Avec un tel succès, le modèle parisien a fait école en France : à Dijon, à Toulouse ; et surtout en Europe : à Bruxelles, à Prague, à Budapest, à Berlin, à Rotterdam, à Rome et beaucoup plus loin à Tokyo.

Par ailleurs, les projets autoroutiers du canal Saint-Martin et celui des berges de la rive gauche de la Seine sont heureusement abandonnés en 1974. Imaginez les difficultés que nous aurions eu s’il avait fallu reconquérir ces espaces. Car, la promenade est aujourd’hui possible entre le pont d’Austerlitz et le pont des Arts, jardins aménagés et vieux pavés garantis.

Ainsi, on peut noter que cette opération Paris-Plage qui paraissait un projet fou et délirant au départ est une réussite totale pour tous les amateurs du programme de Paris-Plage devenu un événement estival de premier plan.

En 2013, la voie autoroutière allant du Pont Royal au Pont de l’Alma est enfin fermée aux automobiles et ouverte à la promenade de manière définitive. Ayons donc l’espoir que cela arrive aussi sur la rive droite, que Paris-Plage devienne un événement permanent.

Alors que faut-il retenir de cet épisode événementiel ?

1867 : Le barrage de Suresnes permet de rendre la Seine navigable / les années Fluviales

1967 : Création de la voie G.Pompidou, 1er autoroute urbaine de 13km / les années auto

1995 : Les voies sur berge sont rendues aux piétons le WE / les années écolo

2002 : Naissance de Paris Plages

2013 : Fermeture définitive de la voie sur berge rive droite entre Pont Royal et Alma

Petite précision avant de vous quitter : rendons à César ce qui appartient à Hippo !

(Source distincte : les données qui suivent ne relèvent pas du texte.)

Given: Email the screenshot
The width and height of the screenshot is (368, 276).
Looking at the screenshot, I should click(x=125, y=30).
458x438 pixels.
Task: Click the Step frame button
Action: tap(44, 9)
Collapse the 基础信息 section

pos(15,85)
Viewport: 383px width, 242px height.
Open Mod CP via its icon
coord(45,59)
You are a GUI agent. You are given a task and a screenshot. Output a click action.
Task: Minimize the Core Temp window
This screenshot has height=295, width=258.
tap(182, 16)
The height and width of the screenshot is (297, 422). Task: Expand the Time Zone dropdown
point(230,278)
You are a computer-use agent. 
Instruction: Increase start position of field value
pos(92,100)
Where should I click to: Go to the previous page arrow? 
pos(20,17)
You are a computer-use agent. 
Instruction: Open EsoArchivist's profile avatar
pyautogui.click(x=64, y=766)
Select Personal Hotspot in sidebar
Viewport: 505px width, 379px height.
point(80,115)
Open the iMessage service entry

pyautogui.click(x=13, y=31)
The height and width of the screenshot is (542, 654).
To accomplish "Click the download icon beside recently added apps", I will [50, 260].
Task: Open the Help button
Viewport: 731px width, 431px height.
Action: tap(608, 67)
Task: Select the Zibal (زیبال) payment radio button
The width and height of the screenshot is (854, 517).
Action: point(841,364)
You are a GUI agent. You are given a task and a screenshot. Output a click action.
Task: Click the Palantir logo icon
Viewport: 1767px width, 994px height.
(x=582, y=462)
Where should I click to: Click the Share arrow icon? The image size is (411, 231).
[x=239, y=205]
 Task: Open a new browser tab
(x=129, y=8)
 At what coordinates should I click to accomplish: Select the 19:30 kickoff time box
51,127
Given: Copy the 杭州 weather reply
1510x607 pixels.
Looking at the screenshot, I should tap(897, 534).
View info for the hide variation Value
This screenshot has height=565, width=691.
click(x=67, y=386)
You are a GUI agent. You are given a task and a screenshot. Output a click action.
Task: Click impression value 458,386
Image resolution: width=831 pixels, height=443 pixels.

Le concept de Paris Plage avant d’être décliné à Paris intra-muros, avait été imaginé pour le Touquet en 1882 par Hippolyte de Villemessant, directeur-refondateur du quotidien Le Figaro, puis sa création et son développement à deux hommes : le Français Alphonse Daloz et le Britannique John Whitley. Le Touquet Paris-Plage est érigée en commune le 28 mars 1912.